▶ **What is needed**
In the entries below, find the lines that contain the word "will" and copy them.
============
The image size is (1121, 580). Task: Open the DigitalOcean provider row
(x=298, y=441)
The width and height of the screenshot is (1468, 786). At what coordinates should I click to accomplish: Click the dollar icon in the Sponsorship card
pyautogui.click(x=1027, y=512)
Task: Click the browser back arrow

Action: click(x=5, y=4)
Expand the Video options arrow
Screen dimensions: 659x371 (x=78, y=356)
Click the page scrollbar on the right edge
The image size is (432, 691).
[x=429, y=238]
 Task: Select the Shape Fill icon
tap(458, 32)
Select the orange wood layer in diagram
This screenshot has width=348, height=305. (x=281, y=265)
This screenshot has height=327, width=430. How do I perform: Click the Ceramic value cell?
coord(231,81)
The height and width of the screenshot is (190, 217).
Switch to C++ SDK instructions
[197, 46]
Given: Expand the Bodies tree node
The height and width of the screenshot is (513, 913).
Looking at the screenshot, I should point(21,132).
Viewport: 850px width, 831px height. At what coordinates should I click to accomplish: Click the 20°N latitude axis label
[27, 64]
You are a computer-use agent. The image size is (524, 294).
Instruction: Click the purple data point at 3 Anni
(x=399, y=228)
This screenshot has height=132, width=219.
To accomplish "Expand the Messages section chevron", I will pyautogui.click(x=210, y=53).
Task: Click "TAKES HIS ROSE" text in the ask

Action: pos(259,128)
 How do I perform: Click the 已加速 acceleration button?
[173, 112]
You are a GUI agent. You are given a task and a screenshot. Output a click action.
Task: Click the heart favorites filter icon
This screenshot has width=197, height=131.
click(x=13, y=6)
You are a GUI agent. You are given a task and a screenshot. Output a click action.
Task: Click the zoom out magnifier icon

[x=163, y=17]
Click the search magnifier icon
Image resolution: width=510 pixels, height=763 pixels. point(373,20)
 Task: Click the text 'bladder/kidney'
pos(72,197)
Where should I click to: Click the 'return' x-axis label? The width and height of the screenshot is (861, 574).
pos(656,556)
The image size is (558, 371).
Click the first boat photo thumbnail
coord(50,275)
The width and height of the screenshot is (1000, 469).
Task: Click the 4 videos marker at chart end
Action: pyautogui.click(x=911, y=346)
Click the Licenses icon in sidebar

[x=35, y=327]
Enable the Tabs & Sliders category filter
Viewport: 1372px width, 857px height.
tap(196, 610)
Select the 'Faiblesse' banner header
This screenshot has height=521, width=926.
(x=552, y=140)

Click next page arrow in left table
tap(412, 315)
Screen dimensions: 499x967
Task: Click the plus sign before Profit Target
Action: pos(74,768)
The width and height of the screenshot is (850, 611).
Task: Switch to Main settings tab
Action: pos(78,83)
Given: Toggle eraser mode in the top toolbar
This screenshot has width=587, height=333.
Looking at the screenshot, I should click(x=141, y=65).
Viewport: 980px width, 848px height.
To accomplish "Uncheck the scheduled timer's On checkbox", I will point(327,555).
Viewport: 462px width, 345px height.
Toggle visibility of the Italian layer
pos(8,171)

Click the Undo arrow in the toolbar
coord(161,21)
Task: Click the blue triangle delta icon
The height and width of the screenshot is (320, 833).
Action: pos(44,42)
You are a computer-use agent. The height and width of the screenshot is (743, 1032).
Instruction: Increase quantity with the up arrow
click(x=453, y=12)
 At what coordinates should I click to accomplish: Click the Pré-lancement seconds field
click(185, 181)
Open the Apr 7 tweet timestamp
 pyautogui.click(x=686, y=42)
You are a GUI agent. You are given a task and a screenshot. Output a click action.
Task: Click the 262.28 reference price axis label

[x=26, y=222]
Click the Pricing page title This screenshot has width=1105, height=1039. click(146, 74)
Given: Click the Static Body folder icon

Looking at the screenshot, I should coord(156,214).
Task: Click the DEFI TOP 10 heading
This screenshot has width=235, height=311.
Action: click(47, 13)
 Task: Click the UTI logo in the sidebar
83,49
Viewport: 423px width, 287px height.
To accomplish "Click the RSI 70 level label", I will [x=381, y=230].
============
▶ **Reply**
To accomplish "Expand the Messages section chevron", I will pyautogui.click(x=210, y=53).
To accomplish "Uncheck the scheduled timer's On checkbox", I will point(327,555).
To accomplish "Click the RSI 70 level label", I will [x=381, y=230].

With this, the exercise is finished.